## DATA IN THIS EXERCISE
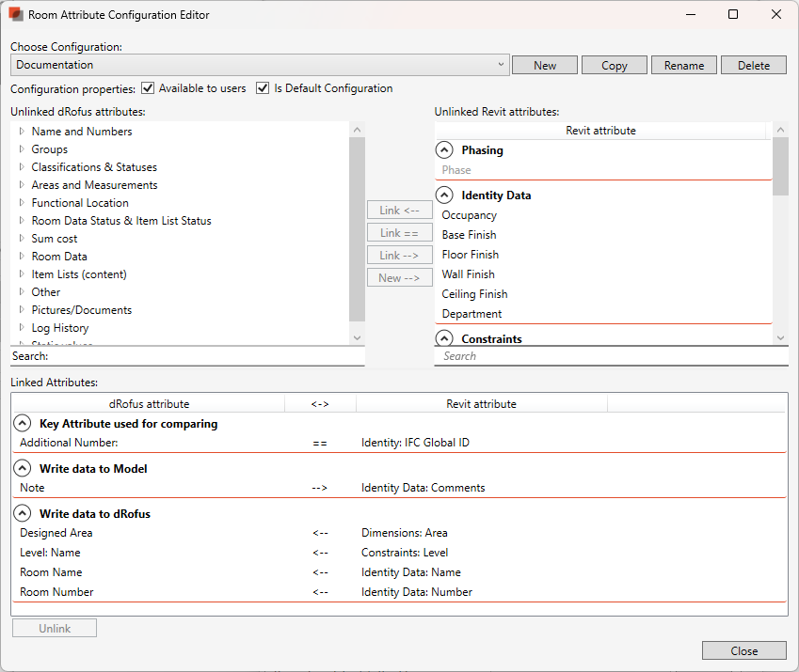This screenshot has width=799, height=672.
Task: Expand Areas and Measurements tree node
Action: pyautogui.click(x=22, y=185)
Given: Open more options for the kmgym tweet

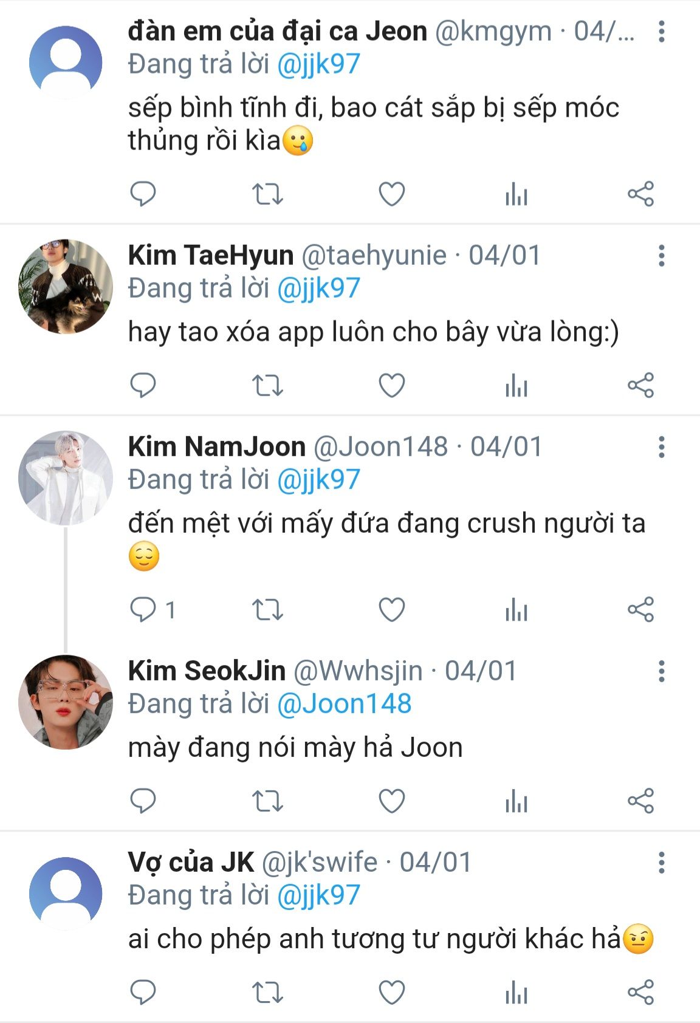Looking at the screenshot, I should 661,32.
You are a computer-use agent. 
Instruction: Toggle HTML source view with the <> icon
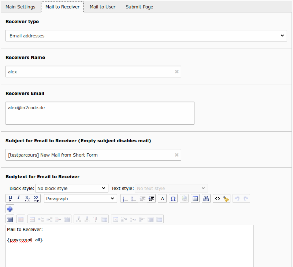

## INSTRUCTIONS TO FOLLOW
Transcribe exactly, and only, the lines from the one containing "Given: Open more options for the kmgym tweet" through the last line of the records above, both included; leave out the pictures.

## ANSWER TO THE EXERCISE
Given: Open more options for the kmgym tweet

Looking at the screenshot, I should 661,32.
You are a computer-use agent. 
Instruction: Toggle HTML source view with the <> icon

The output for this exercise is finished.